Haunt Me, Montreal

Books to make your commute a little creepy

By Shakiya Williams

Spooky season is upon us, and during this time Montreal hums with its own weird, haunting vibes. If you’re anything like me, your fall to-be-read list is already taking shape.

This year, I went on the hunt for new horror by BIPOC and LGBTQ+ writers from Montreal and Quebec—and came up short. I went from bookstore to bookstore, searched online, and even posted on social media asking for recommendations, but couldn’t find enough to build the list I wanted. So, I did what I always do: I went searching for the horror hiding in everything else.

My favourite reads during this season are the ones that evoke a feeling of the uncanny—a quiet dread that settles within me. I don’t need a book to be shelved as horror to feel haunted; in this weather, even thrillers, YA, and realist stories tilt a little darker. I still enjoy a well-timed jumpscare, a bit of gore, and a classic trope or two used with care. But what pulls me in most are the hauntings that reflect where and how we live, stories that I wish there were more of, by queer, Black, and other racialized writers, set in the places we move through every day: metros, bike paths, tunnels, and city squares. Horror, to me, captures something raw and truthful about the world we live in.

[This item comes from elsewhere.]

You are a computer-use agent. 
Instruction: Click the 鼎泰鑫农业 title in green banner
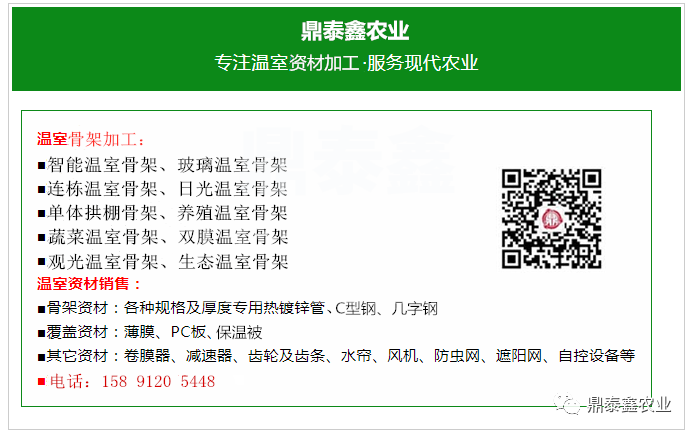(x=355, y=31)
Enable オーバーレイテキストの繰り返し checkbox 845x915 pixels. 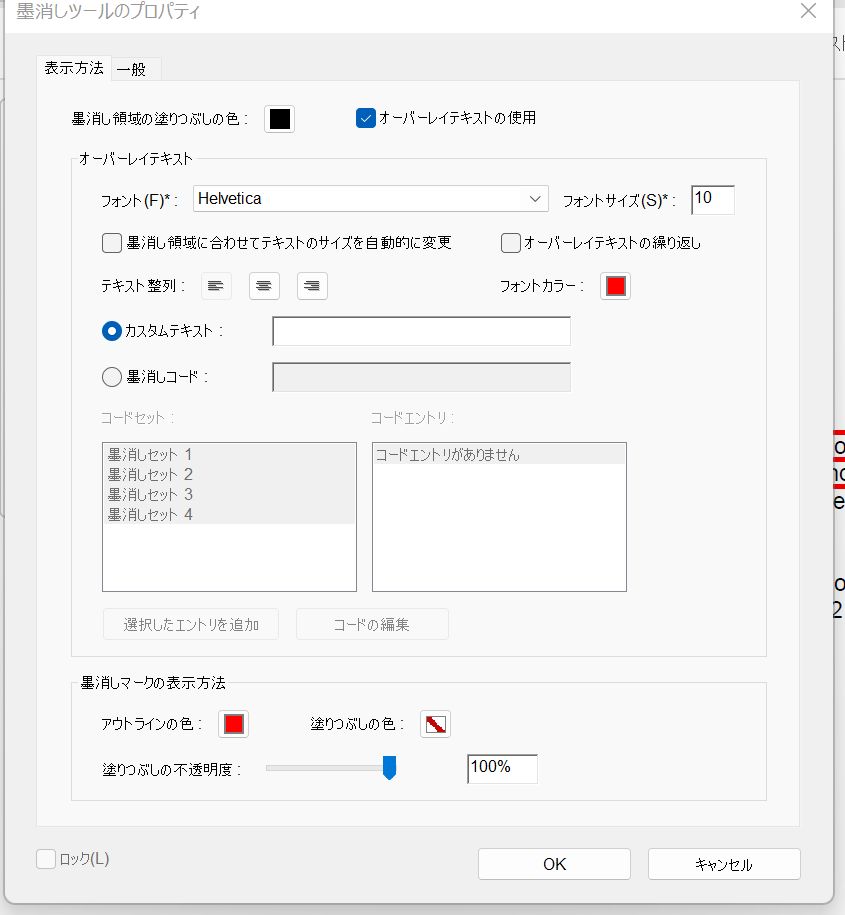click(509, 242)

With this in mind, I have a few recs to add to your stacks that make everyday places in Montreal feel a little more haunted. If you’re into psychological dread, multiple points of view, crime, YA, or a quieter, slow-burn kind of haunting, I’ve got you. I’ve also paired each book with a location that might make you see the places on your commute a little differently.


​Coup de Grâce by Sofia Ajram (Penguin Random House, 2025)

📍 The metro

For: Psychological horror readers

Content warning: suicide

Sofia Ajram, a queer Montreal writer, gives us the one book on this list that lives fully in the horror genre—and a recent release at that. Coup de Grâce follows Vicken, who plans to end his life by throwing himself into the St. Lawrence River. Instead, he falls asleep on the metro and wakes at an unfamiliar terminus. When he steps off, the station loops on itself. He searches for an exit through tight corridors and cavernous rooms, but none appear. The longer he wanders, the more it feels like the place wants him to stay. And he’s not alone.

It was hard to go into the metro after this read. I kept thinking about what it would mean to be trapped there with no way out. Tiles, tunnels, fluorescent lights—this book has amazing details, even a dépanneur, with all the snacks you could think of. If you’re into a bit of gore and want something with vivid scenes that paint clear, creepy pictures in your mind, this one is for you.


Cycling to Asylum by Su J. Sokol (Deux Voiliers Publishing, 2014)

📍 The bike path

For: Fans of multiple perspectives and political dystopia

In Cycling to Asylum, writer and social activist Su J. Sokol imagines a (too) near-future as New York slides into authoritarian rule. History teacher, Laek, can no longer hide his radical past after a violent run-in with the NYPD. He flees with his partner, Janie, and their kids, Siri and Simon. They cross the border by bicycle into Quebec, posing as eco-tourists. In Montreal, they seek asylum and must convince the authorities to grant them refugee status so they can build a new life. The story unfolds through each family member’s point of view.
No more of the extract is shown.